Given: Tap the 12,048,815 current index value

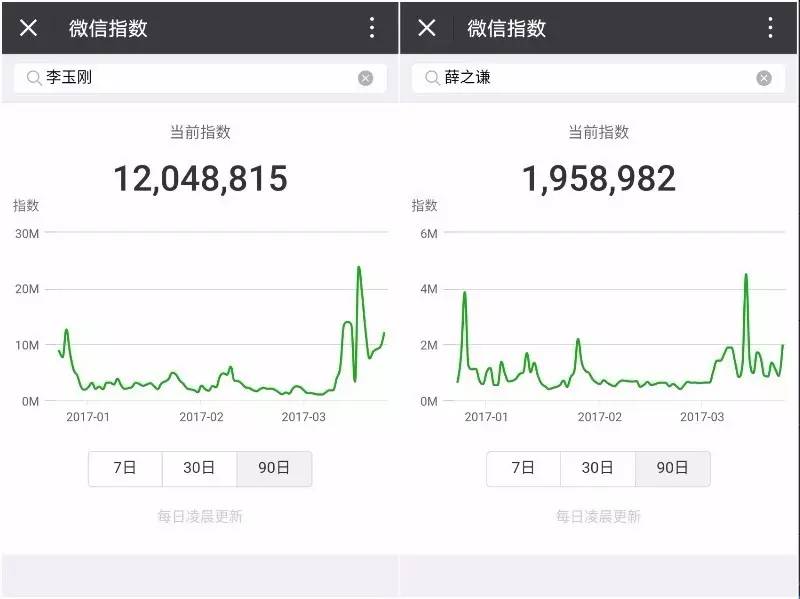Looking at the screenshot, I should (200, 179).
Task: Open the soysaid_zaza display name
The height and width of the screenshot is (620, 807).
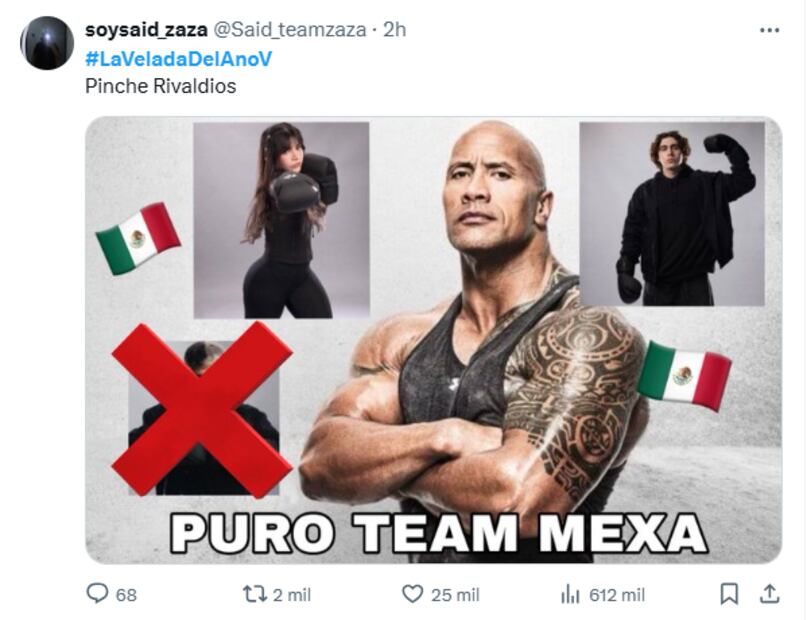Action: (146, 30)
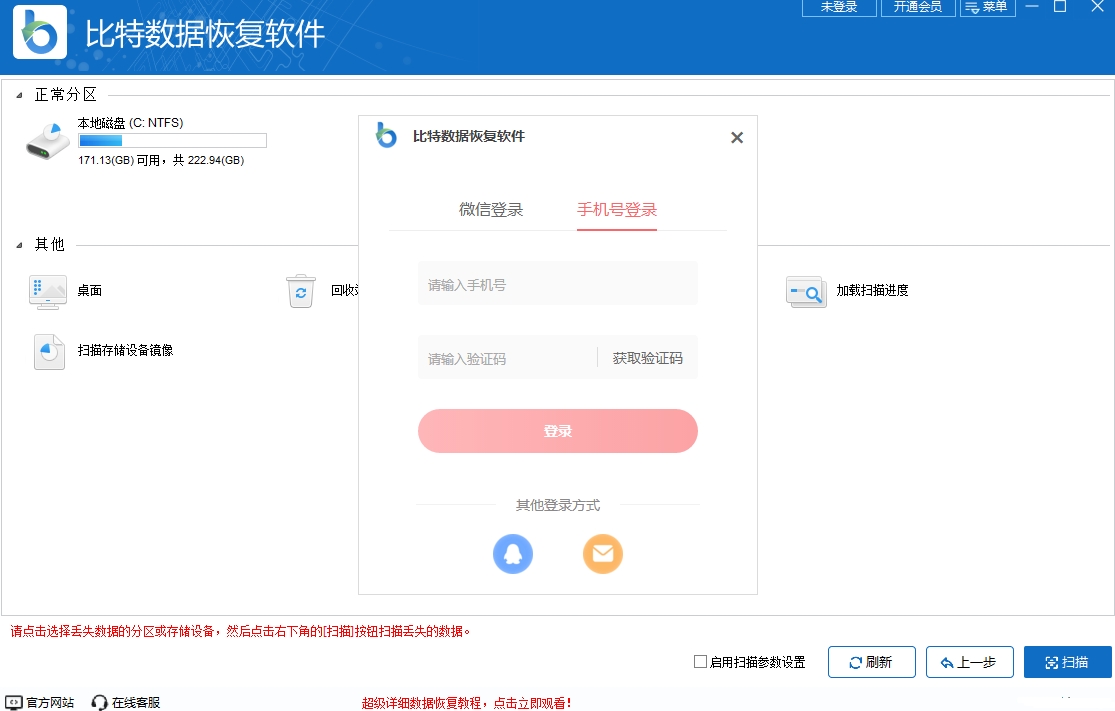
⁂
All of the material is to be reproduced verbatim, pictures excluded.

Given: Tap the 12,048,815 current index value

Looking at the screenshot, I should (200, 179).
Task: Open the soysaid_zaza display name
The height and width of the screenshot is (620, 807).
Action: (146, 30)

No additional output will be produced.